● AIM OF THE TASK: Transcribe exactly, please, the line bearing "Where should I" and all later lines through the end of the records, with the pictures left out.

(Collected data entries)
=-=-=-=-=

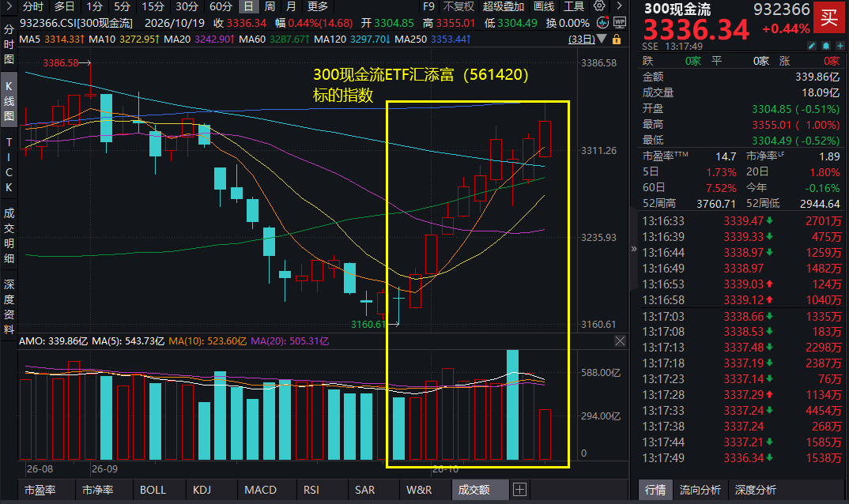Collapse the right quote panel arrow

633,249
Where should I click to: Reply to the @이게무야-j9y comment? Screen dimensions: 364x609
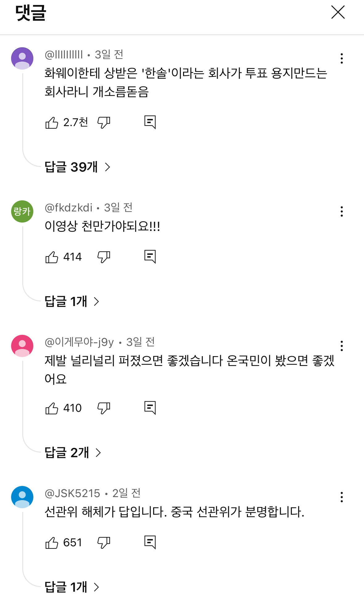(150, 408)
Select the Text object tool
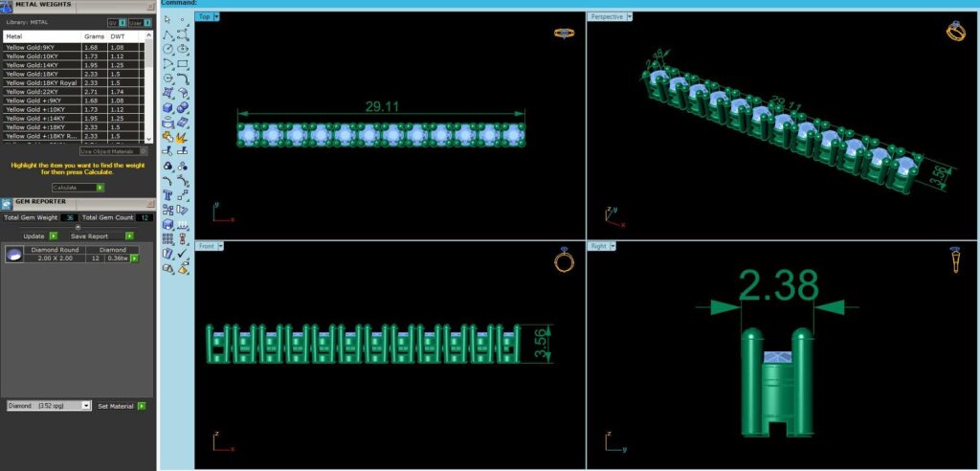The width and height of the screenshot is (980, 471). pos(167,195)
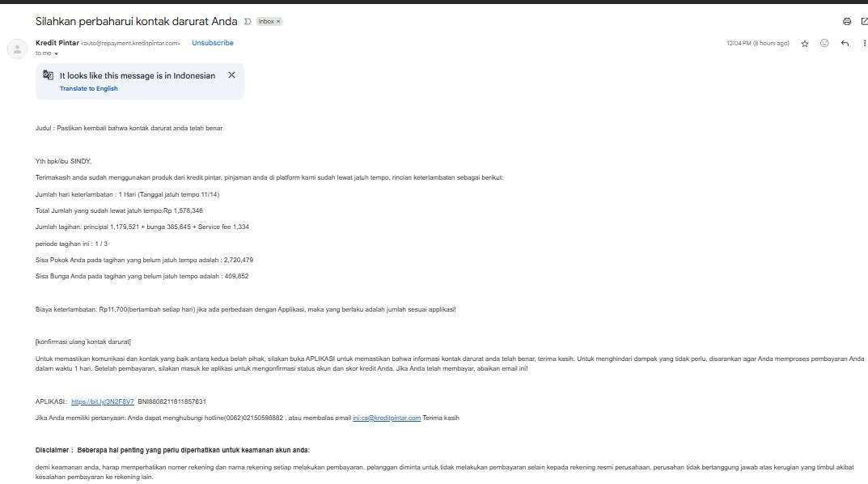Open email in new window icon
The width and height of the screenshot is (868, 484).
pos(864,22)
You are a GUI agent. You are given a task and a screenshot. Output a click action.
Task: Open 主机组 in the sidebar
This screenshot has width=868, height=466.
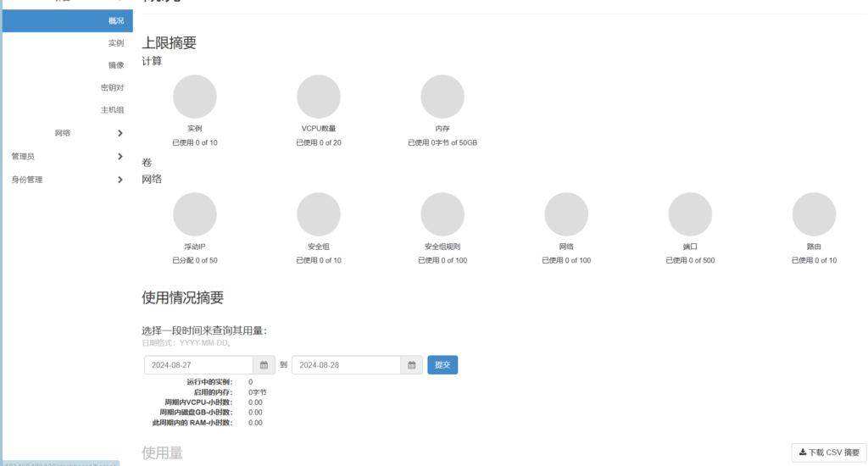coord(113,109)
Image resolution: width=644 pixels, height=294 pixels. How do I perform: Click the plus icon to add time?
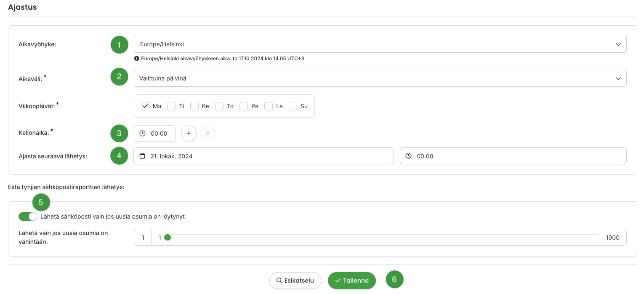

=-=-=-=-=

● EXPECTED OUTPUT:
Where should I click to: Reply to the @이게무야-j9y comment? Screen dimensions: 364x609
(150, 408)
Select the Text object tool
The width and height of the screenshot is (980, 471). pos(167,195)
Open email in new window icon
The width and height of the screenshot is (868, 484).
pos(864,22)
You are a GUI agent. You are given a task and a screenshot. Output a click action.
Task: Open 主机组 in the sidebar
This screenshot has width=868, height=466.
coord(113,109)
Image resolution: width=644 pixels, height=294 pixels. How do I perform: Click the plus icon to add time?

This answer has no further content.